The view at the top was breathtaking:


It was also really, really cold at 40 degrees, plus wind chill. Luckily we had both brought fleeces, windbreakers, and I had a scarf. We'd lost the tour on our way up, so when we got to Keck I (there are two Keck observatories), we had to bang on the door to get them to let us in. (They did.)

The tour guides showed us the telescope and talked about a lot of the new techniques used to optimize the images, such as adaptive optics using deformable mirrors.


We then went outside and they talked about the different organizations/countries which had funded each of the telescopes, and even a little bit about the history and geology of Mauna Kea. Towards the end I got really cold and retreated inside the car, but even then I enjoyed the view.

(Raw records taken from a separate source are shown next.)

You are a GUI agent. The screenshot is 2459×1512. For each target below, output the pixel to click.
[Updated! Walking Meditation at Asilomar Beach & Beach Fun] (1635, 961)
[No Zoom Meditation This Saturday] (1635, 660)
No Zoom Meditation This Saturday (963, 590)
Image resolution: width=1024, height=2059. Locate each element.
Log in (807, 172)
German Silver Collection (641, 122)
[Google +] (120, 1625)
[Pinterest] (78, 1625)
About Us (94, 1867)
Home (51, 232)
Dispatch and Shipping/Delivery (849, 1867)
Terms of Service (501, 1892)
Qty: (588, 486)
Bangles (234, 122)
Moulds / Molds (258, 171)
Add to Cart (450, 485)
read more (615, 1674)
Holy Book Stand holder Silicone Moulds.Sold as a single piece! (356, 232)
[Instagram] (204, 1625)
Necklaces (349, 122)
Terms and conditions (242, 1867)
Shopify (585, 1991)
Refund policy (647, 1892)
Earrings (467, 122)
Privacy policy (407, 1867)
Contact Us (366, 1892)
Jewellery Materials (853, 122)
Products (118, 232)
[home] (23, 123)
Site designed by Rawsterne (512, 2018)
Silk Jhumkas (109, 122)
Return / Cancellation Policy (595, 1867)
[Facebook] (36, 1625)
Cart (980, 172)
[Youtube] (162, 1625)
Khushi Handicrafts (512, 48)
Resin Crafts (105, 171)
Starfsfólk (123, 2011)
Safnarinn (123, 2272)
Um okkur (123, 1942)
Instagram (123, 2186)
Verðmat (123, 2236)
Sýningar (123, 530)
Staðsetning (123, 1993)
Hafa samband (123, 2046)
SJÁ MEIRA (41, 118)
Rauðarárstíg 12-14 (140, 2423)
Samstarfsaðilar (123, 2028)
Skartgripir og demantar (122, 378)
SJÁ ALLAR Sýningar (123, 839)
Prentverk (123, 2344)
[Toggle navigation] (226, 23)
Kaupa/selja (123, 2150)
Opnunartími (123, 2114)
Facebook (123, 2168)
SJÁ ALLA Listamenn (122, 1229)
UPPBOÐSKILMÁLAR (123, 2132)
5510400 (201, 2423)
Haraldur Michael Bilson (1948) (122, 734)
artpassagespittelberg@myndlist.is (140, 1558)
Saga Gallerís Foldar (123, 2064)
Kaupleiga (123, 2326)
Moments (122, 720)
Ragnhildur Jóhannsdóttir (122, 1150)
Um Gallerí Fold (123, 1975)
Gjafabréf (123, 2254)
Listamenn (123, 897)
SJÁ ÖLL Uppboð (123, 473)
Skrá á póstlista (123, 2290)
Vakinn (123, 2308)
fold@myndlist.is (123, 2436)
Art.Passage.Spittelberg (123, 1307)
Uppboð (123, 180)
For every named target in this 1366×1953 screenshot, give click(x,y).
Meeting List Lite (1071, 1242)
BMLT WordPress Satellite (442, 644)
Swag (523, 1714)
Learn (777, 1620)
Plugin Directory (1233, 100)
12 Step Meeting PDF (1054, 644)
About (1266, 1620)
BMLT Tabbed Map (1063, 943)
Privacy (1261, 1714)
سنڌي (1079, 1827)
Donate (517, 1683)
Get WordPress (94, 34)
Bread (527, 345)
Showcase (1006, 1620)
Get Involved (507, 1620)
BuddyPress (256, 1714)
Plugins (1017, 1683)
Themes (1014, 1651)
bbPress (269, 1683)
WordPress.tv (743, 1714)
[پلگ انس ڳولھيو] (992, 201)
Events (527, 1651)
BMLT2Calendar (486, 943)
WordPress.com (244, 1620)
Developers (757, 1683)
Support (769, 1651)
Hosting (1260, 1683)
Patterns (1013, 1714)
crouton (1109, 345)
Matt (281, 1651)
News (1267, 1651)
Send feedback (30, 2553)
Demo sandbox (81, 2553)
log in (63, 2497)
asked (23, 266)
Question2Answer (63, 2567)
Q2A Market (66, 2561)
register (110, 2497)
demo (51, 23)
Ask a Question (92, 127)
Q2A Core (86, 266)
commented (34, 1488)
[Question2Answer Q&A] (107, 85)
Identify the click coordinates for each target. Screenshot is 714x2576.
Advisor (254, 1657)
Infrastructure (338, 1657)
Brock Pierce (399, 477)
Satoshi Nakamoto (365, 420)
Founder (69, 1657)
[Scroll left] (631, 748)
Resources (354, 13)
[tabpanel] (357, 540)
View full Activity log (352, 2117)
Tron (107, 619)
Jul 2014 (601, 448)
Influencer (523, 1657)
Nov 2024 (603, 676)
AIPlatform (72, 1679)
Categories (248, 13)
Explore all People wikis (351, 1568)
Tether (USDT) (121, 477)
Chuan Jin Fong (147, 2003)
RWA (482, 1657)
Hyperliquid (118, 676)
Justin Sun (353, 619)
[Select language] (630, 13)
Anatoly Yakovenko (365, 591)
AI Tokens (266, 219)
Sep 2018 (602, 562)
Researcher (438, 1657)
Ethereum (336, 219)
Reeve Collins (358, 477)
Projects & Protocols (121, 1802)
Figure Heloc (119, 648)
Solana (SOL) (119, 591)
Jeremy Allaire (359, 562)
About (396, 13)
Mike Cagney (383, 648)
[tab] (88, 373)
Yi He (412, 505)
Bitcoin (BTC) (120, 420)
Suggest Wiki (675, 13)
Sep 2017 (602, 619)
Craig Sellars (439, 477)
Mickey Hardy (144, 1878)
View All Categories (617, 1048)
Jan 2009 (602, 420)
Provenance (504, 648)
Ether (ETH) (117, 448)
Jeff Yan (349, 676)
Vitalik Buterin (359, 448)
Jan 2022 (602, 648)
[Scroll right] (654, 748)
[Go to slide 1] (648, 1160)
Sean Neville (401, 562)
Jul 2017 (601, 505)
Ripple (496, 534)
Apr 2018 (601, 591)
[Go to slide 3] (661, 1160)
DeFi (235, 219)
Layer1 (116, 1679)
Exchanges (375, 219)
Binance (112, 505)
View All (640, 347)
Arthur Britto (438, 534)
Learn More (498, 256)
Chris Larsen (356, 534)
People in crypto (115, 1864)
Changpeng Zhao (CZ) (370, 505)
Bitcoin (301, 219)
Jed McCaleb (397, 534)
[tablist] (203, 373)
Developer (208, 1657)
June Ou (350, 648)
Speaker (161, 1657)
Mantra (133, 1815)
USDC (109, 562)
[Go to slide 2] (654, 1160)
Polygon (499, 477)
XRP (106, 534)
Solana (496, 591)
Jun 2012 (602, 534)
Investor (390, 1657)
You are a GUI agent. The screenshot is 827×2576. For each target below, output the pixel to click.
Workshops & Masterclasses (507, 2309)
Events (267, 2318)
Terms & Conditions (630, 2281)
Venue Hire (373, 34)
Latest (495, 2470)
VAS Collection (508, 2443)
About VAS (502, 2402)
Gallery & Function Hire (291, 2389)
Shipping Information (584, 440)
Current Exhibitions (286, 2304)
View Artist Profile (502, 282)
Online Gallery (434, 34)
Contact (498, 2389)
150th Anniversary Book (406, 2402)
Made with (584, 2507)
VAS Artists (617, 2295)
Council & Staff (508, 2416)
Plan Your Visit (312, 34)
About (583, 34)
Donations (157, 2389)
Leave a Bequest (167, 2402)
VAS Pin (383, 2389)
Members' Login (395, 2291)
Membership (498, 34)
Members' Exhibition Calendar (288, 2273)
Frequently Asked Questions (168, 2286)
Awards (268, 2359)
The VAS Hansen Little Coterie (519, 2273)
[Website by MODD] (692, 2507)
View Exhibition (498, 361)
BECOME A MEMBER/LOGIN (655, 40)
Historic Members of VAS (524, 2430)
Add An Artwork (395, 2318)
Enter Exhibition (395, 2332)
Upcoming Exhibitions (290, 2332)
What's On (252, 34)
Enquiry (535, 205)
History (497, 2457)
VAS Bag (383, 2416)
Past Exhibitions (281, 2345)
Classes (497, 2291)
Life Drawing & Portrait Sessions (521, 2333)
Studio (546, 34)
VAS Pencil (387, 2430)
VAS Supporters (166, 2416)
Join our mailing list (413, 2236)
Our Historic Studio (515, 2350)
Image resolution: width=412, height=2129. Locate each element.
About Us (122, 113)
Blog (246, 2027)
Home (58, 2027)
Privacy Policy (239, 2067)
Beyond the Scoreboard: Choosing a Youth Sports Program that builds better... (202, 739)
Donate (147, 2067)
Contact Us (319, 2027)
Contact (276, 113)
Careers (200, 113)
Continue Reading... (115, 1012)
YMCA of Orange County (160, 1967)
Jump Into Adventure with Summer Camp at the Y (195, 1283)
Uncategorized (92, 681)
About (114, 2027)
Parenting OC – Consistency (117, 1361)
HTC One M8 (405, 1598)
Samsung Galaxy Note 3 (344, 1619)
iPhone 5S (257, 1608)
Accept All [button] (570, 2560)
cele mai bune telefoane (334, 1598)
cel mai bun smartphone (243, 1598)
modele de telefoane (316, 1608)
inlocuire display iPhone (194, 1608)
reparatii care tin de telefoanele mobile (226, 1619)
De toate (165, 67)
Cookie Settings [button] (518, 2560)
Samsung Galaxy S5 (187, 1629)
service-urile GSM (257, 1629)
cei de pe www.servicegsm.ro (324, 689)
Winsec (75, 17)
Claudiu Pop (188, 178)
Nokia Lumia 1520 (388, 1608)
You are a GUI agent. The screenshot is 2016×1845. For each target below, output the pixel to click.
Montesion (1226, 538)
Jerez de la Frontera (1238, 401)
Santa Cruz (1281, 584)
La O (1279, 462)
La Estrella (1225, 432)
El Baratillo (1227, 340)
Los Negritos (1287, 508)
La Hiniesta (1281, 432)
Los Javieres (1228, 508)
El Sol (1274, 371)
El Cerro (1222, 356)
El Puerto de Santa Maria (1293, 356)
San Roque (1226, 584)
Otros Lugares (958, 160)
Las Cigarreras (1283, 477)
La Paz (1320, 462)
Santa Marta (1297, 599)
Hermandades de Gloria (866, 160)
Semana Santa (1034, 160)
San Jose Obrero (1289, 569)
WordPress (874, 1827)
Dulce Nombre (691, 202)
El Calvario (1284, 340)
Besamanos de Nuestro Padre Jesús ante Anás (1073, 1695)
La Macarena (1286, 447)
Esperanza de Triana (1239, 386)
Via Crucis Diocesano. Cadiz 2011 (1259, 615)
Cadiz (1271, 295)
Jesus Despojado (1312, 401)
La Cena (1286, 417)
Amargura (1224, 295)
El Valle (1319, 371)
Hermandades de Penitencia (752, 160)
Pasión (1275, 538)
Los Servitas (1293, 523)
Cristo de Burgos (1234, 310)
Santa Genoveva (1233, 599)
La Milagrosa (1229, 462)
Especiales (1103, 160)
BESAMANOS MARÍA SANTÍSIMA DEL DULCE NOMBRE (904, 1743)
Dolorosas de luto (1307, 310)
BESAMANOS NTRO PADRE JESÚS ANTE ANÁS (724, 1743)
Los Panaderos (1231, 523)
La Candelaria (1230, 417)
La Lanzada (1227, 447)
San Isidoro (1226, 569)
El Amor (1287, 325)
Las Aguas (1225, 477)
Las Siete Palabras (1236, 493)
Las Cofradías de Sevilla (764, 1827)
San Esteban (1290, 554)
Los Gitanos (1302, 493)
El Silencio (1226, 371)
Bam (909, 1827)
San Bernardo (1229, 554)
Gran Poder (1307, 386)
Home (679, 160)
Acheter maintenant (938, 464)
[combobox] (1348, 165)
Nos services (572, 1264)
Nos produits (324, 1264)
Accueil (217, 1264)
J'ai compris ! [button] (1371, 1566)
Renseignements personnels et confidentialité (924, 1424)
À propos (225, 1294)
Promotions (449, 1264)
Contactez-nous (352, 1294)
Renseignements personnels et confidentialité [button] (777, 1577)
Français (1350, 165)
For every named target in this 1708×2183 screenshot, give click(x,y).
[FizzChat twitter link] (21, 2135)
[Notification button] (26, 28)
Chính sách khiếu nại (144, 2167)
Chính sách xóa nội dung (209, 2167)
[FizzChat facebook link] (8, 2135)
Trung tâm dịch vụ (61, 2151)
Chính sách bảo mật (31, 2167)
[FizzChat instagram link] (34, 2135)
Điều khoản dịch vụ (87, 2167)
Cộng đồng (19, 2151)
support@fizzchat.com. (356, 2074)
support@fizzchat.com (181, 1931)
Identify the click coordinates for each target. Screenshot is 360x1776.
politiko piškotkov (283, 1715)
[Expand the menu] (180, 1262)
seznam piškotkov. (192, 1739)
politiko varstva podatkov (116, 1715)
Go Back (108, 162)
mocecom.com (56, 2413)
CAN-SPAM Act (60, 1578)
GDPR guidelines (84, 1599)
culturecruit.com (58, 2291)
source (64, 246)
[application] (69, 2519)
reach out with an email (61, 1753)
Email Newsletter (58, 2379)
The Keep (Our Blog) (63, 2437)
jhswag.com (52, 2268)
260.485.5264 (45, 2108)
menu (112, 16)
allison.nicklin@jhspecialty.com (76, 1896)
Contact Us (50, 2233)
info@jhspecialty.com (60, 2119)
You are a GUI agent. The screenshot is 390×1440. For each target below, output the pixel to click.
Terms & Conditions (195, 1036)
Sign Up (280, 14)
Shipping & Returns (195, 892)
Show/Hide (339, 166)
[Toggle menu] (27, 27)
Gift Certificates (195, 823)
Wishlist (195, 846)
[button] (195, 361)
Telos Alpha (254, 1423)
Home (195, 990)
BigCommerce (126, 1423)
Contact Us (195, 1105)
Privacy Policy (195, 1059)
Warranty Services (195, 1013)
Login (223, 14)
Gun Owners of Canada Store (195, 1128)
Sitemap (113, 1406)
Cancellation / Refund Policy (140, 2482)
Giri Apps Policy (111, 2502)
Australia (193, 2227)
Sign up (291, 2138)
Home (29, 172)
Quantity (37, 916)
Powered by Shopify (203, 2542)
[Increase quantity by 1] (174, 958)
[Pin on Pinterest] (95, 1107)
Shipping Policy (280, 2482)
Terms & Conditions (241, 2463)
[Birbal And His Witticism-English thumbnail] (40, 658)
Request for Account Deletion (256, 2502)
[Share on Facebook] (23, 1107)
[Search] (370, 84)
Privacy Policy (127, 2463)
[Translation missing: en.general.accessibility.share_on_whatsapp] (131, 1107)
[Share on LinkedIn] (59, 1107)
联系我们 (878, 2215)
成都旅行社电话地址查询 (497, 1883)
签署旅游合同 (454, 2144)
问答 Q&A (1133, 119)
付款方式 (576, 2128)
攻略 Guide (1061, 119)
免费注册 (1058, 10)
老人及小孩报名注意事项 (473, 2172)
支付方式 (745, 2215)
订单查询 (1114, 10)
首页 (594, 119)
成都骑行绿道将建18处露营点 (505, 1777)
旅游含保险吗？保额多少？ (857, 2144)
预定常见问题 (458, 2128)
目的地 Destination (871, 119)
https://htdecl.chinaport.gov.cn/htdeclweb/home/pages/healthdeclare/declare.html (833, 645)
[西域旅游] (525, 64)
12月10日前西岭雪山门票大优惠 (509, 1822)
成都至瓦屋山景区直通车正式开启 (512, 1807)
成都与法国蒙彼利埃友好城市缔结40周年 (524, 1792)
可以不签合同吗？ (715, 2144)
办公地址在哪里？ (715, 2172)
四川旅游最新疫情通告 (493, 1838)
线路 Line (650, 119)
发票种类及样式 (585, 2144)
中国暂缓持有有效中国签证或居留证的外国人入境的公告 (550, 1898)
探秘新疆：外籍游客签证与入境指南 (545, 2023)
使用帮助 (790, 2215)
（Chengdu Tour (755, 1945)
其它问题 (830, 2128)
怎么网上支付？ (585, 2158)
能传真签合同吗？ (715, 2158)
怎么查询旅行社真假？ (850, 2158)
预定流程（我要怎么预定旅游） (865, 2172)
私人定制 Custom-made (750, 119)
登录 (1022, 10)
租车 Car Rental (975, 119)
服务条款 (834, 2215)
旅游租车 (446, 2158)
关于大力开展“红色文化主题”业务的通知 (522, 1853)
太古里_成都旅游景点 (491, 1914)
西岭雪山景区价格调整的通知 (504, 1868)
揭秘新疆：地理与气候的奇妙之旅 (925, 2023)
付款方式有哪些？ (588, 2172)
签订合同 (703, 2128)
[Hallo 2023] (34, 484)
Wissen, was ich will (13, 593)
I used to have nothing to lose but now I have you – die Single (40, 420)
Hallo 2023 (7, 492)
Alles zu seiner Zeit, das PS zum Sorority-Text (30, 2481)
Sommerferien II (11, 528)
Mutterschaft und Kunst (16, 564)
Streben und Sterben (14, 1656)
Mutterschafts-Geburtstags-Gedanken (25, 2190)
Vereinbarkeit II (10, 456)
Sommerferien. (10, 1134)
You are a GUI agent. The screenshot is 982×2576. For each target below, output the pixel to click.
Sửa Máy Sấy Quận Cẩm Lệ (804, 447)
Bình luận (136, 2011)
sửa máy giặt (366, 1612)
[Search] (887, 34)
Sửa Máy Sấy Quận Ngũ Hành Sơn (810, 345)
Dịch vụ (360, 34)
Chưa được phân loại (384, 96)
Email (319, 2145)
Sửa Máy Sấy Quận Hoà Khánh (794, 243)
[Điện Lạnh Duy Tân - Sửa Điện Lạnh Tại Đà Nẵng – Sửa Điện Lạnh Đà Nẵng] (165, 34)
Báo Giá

After the tour we slowly descended back to the visitor center at 9,000 feet. We kept stopping along the way to take photos, and we noticed other tourists copying us, too. The scenery was really spectacular:





Back down at the visitor center, we attended a talk given by a lecturer from the University of Hawaii (Hilo) about his work with adaptive optics. It was fascinating, but sadly half of the audience left early. On the bright side, the other half of the audience was super-engaged, asked a lot of really informed questions, and a few had brought their own telescopes (!!). As the talk ended, we were directed outside to where a bunch of telescopes had been set up to look at various astronomical objects. I was most impressed by the four visible moons of Jupiter, since I've seen a lot of the constellations before.

We spent our last morning at the Pu'uhonua o Honaunau Place of Refuge. Apparently back in the old days, if a Hawaiian broke a "kapu" (law), he/she could avoid punishment by running/swimming to the nearest place of refuge. An offender who managed to reach such a place would be purified and officially forgiven by a priest. Hmm.

Anyway, Pu'uhonua o Honaunau was one of the most sacred of these places of refuge, and today it's been made into a kind of outdoor museum to teach visitors about ancient Hawaiian culture. I'm not sure we learned all that much there, but it's a pretty place and is a good deal (like everything else in Hawaii) at $5:



From there we were off to the airport. When we got to the rental car return, the Budget rep actually asked us for a gas receipt! That was a first for me. Luckily we actually had filled up just a few miles away, so we didn't have to pay any penalty charges. Whew!